Comcast believes that P2P consumes too much bandwidth and prevents other user from a satisfactory experience. By preventing BitTorrent traffic, they have crudely implemented traffic shaping on their Internet service. Personally I believe traffic shaping has its place in managing network performance. In private networks managing applications and setting QoS parameters are legitimate tools to tune the network for optimum performance. The use of traffic shaping and QoS on Internet services is a bit trickier.
Users of Internet access services expect that they can run any application that they desire over their connection, and they expect that they will always get adequate performance. The two expectations can be mutually exclusive at times. Whether you are on a DOCSIS or DSL connection, it is a shared medium. ISP oversubscribe their networks to maximize utilization of the resources and keep costs down. If everyone continuously floods the network with traffic doing anything they want, then everyone will not get the performance that they expect.
This situation is why ISP utilize traffic shaping. We cannot expect everyone on the Internet to behave as we expect so we need some policing to ensure that all users receive a consistent experience. Just like in society, it is a question of how much policing is necessary.
Comcast has chosen to take the heavy hand and block all BitTorrent traffic. Apparently they believe that any P2P traffic is too much. I disagree with their conclusion. I appreciate the fact that they are keeping my neighbors from running servers and excessively file sharing so I cannot stream decent video, but they do not need to block all legal P2P traffic. If managed correctly P2P, like BitTorrent, can actually decrease traffic on their network. P2P protocols have legitimate and practical uses.

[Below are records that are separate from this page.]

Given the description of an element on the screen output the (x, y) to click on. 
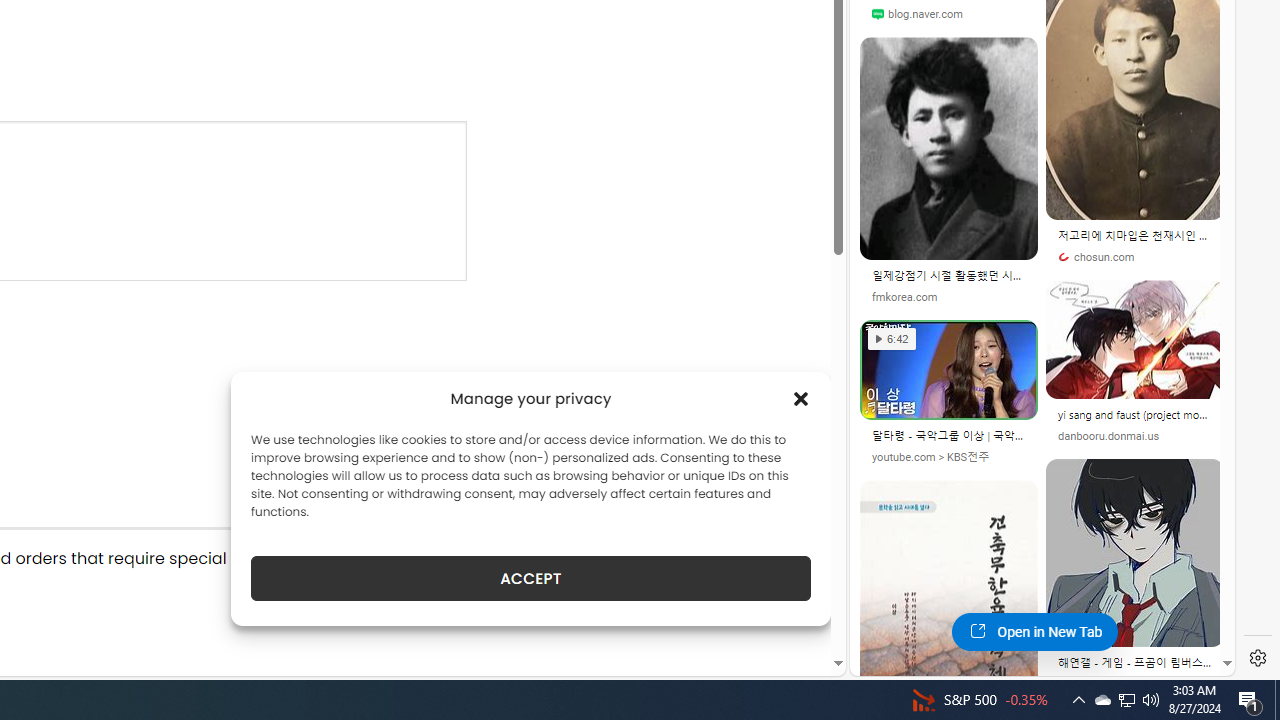
Class: cmplz-close (801, 398)
blog.naver.com (948, 13)
ACCEPT (530, 578)
fmkorea.com (904, 296)
6:42 (891, 338)
chosun.com (1135, 257)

Comcast should set their policies to limit the amount of bandwidth given to P2P protocols during times of congestion. The Sandvine system has very granular controls to prioritize and manage protocols and applications based on available bandwidth, time-of-day, user, individual usage, and other parameters. They can easily implement a policy that slows down the amount of available bandwidth for P2P traffic during peak times and let it fly at night when usage is low.
Most P2P applications are working in the background sharing a file while the user is doing something else. For instance, Miro could easily wait until network usage is low to start downloading the 700 MB "GigaOm Show." Most of the time I watch it a day or two after it is first released. Likewise, it could seed to other computers during quiet times at night. Comcast could easily set policies to achieve the benefits of P2P protocols like BitTorrent without negatively impacting other customers.
Comcast's situation gets at the heart of the Net Neutrality discussion, and gives ammunition to those that believe that the Internet should be free of any QoS or traffic shaping. When implemented appropriately, traffic shaping and QoS mechanisms should actually improve the performance of applications running on the network not impede it.
This situation is a public relations nightmare for Comcast, but it will not hurt them financially because of our duopoly in the U.S. The worst outcome will be some class action law suits and/or FCC fines. If users had more of a choice, such as what open-access municipal networks bring, then you would see customers leaving Comcast. Then again I would not be paying $44 per month for only 8 Mbit/s down and 768 kbit/s up. Hopefully Comcast will change their policy on P2P protocols and implement more sophisticated traffic shaping through the Sandvine equipment before any wild eyed Congressmen or more lawyers get involved.